Fuzzy search is the process of finding strings that approximately match a given string.
Let’s explore how we can utilize various fuzzy string matching algorithms in Python to compute similarity between pairs of strings.
SequenceMatcher from difflib
SequenceMatcher is available as part of the Python standard library. It uses the Ratcliff/Obershelp string matching algorithm which calculates the similarity metric between two strings as:
Twice the number of matching (overlapping) characters between the two strings divided by the total number of characters in the two strings.
from difflib import SequenceMatcher as SM
str1 = 'But I have promises to keep, and miles to go before I sleep.'
str2 = 'But I have many promises to keep, and miles to run before sleep.'
similarity_ratio = SM(isjunk=None, str1, str2).ratio() # 0.9032258064516129
Here, we can see that the two string are about 90% similar based on the similarity ratio calculated by SequenceMatcher
.
The difflib
module contains many useful string matching functions that you should
certainly explore further.
Levenshtein distance
The Levenshtein distance between two strings is the number of deletions, insertions and substitutions needed to transform one string into another.
Once you install the python-Levenshtein
package:
pip install python-Levenshtein
You can compute both the Levenshtein edit distance and similarity ratio between two strings.
import Levenshtein as levenshtein
str1 = 'But I have promises to keep, and miles to go before I sleep.'
str2 = 'But I have many promises to keep, and miles to run before sleep.'
edit_distance = levenshtein.distance(str1, str2)
similarity_ratio = levenshtein.ratio(str1, str2)
Fuzzywuzzy
Fuzzywuzzy is a more feature-rich library for computing string similarity and performing fuzzy string matching in Python.
Like the python-Levenshtein
library, it also has a ratio function:
from fuzzywuzzy import fuzz
str1 = 'But I have promises to keep, and miles to go before I sleep.'
str2 = 'But I have many promises to keep, and miles to run before sleep.'
ratio = fuzz.ratio(str1, str2)
The library also provides advanced functions for handling other complex string matching scenarios.
Handling sub-strings
Let’s take an example of a string which is a substring of another.
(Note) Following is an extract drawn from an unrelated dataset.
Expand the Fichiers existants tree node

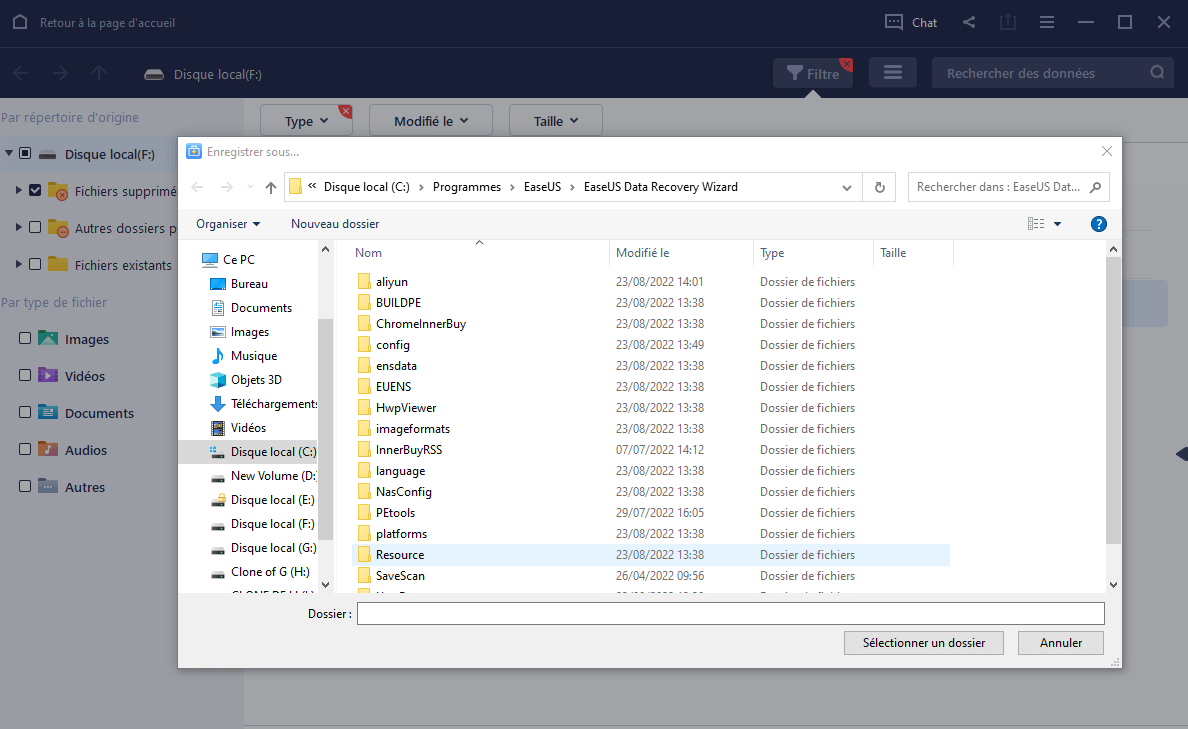pos(18,264)
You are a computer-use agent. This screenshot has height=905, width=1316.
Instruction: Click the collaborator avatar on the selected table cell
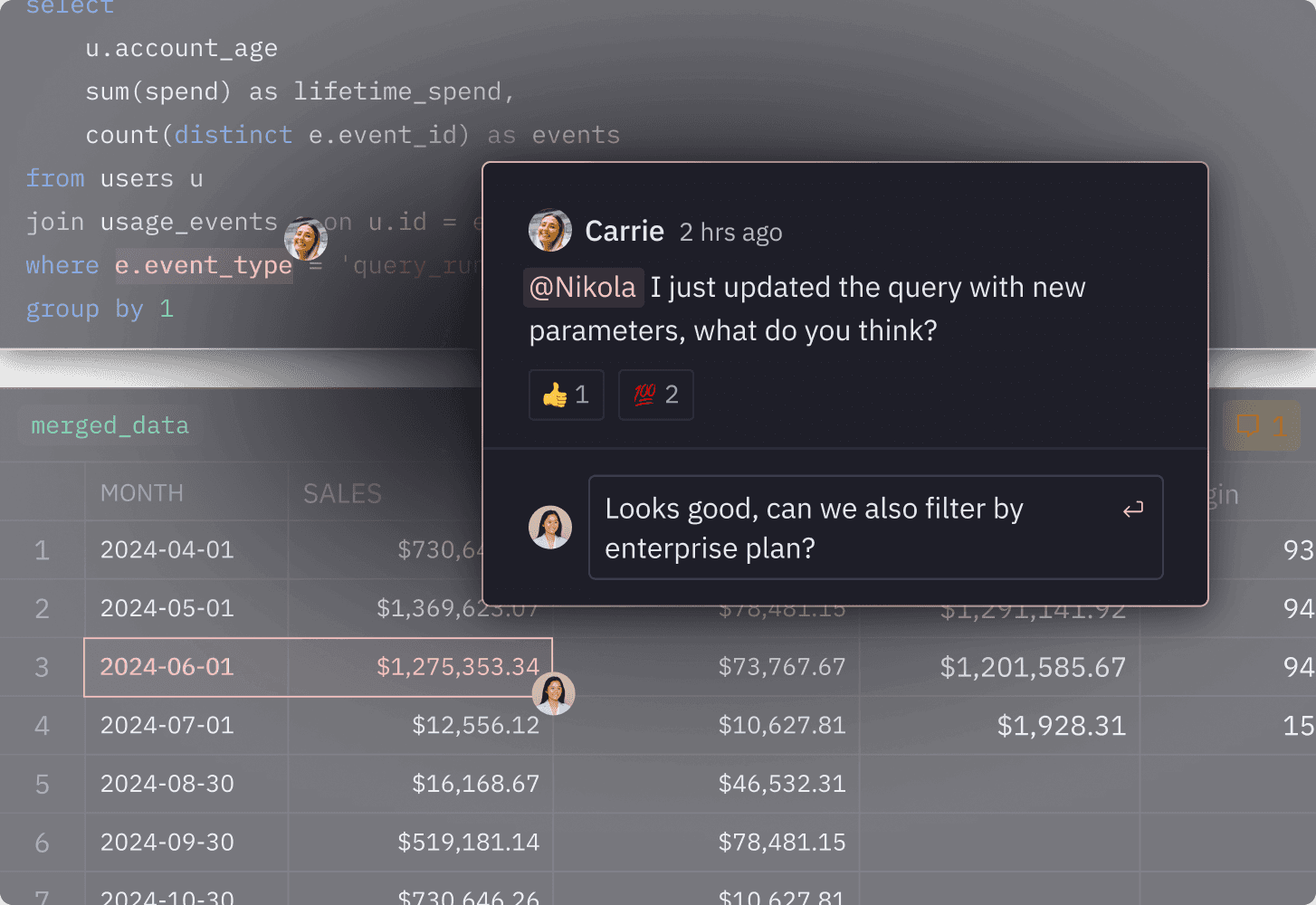[553, 694]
Depending on the context, some text matching will require us to treat substring matches as complete match.
from fuzzywuzzy import fuzz
str1 = 'California, USA'
str2 = 'California'
ratio = fuzz.ratio(str1, str2)
partial_ratio = fuzz.partial_ratio(str1, str2)
print(ratio)
print(partial_ratio)
80
100
As you can see, the partial ratio
is 100
while the plain ratio
is 80
so relying on partial ratio
in handy in
some scenarios.
Handling out of order words
What if we wanted to ignore how the words are ordered in strings?
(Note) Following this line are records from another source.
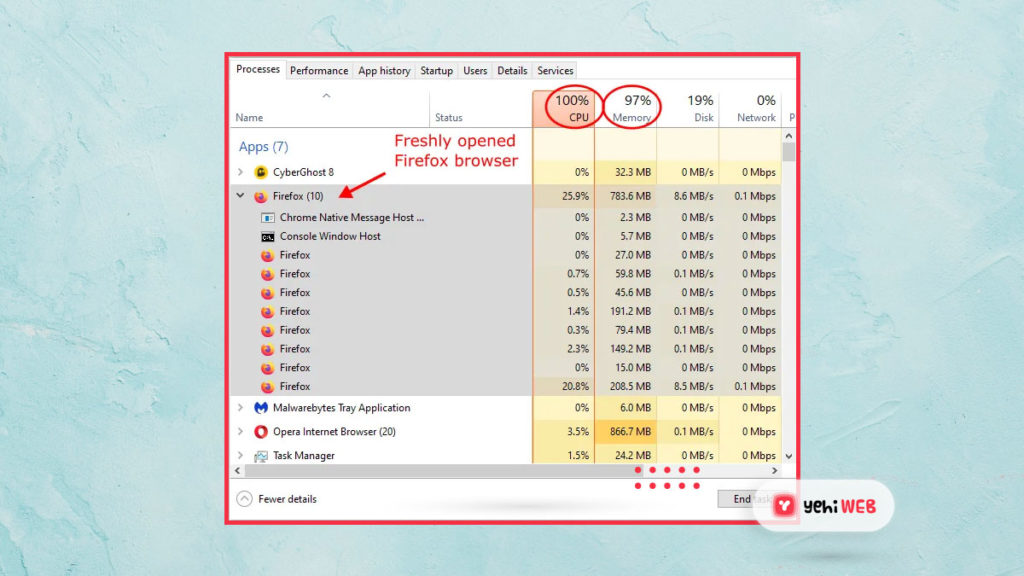This screenshot has height=576, width=1024.
Task: Click the Firefox (10) group icon
Action: click(x=261, y=196)
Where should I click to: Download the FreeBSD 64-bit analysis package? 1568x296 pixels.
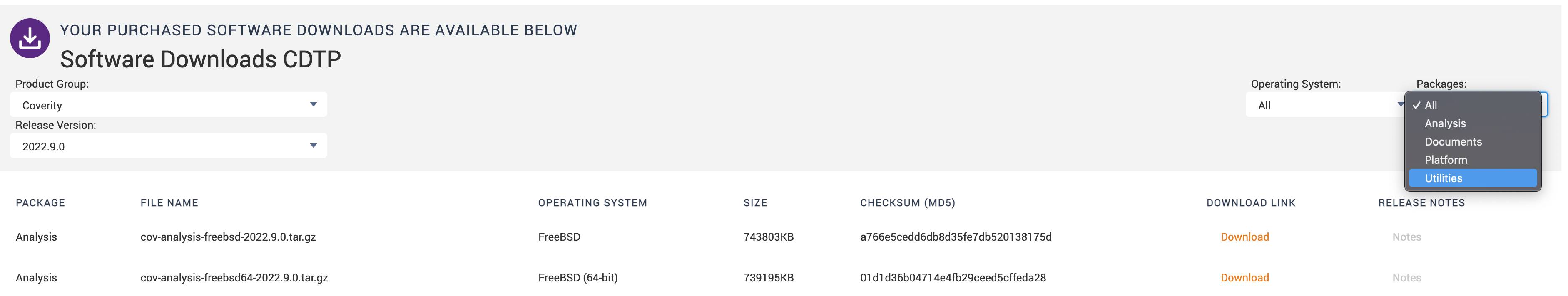point(1244,278)
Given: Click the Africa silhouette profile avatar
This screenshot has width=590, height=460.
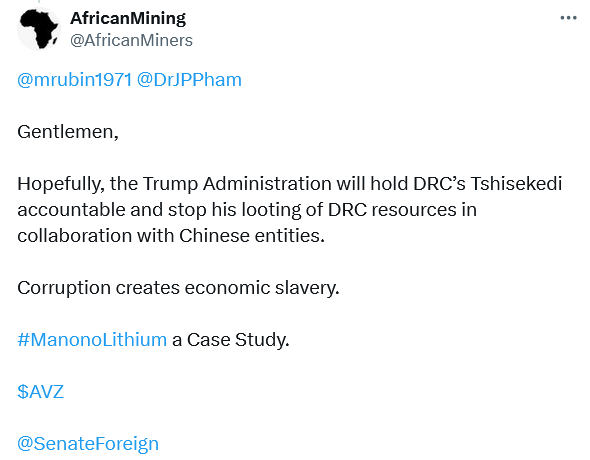Looking at the screenshot, I should [x=39, y=29].
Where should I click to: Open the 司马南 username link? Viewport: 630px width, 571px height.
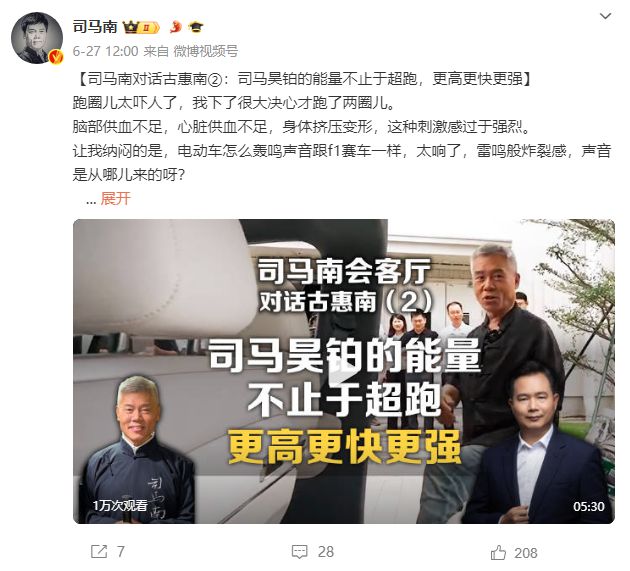point(95,27)
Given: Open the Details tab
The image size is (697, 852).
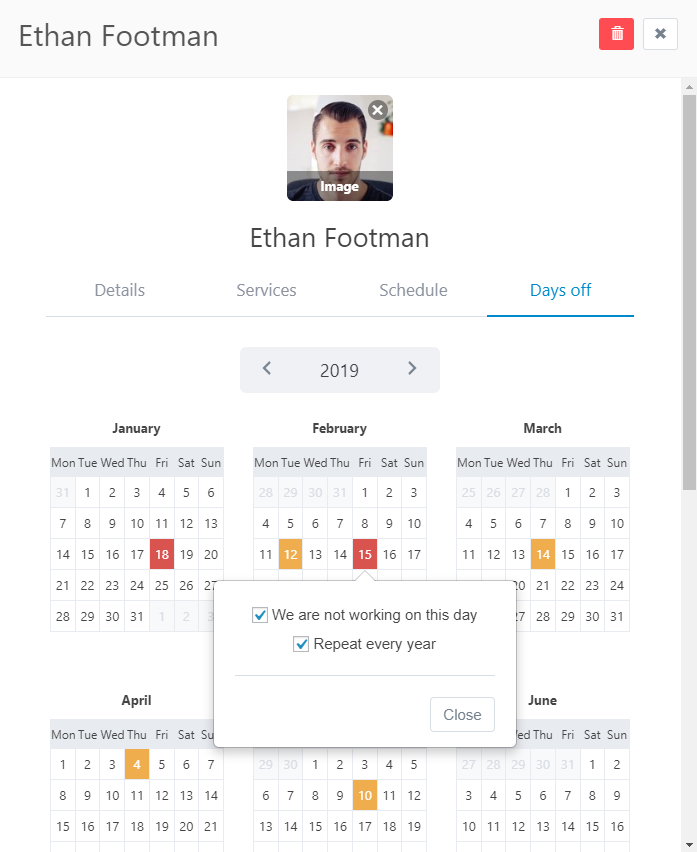Looking at the screenshot, I should point(120,290).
Let’s take the example of these two strings:
Chocolate Strawberry Cake
Strawberry Chocolate Cake
Semantically, these two strings are the same. However, if you were to calculate the ratio of these strings, you will end
up with a similarity ratio score of only 60
.
Thankfully, fuzzywuzzy
has got your back. You can use the token_set_ratio
function to treat the individual words
as order independent tokens.
from fuzzywuzzy import fuzz
str1 = 'Chocolate Strawberry Cake'
str2 = 'Strawberry Chocolate Cake'
token_set_ratio = fuzz.token_set_ratio(str1, str2)
print(token_set_ratio)
100
The token set ratio of those two strings is now 100
. Perfect.
Best matches of a given string
So far, we have been looking at calculating pair-wise string similarity.
However, one typically wants to find the closest matching strings of a given string. Once again, fuzzywuzzy
has
got a convenience function for doing just that.
from fuzzywuzzy import process
from fuzzywuzzy import fuzz
str_list = ['Joe Biden', 'Joseph Biden', 'Joseph R Biden']
match_ratios = process.extract('joe r biden', str_list, scorer=fuzz.token_sort_ratio)
print(match_ratios)
best_match = process.extractOne('joe r biden', str_list, scorer=fuzz.token_sort_ratio)
print(best_match)
[('Joe Biden', 90), ('Joseph R Biden', 88), ('Joseph Biden', 78)]
('Joe Biden', 90)
Note how we’re passing a scorer
function to the extraction functions. Depending on the context, we can also use
fuzz.partial_ratio
or fuzz.ratio
scoring functions.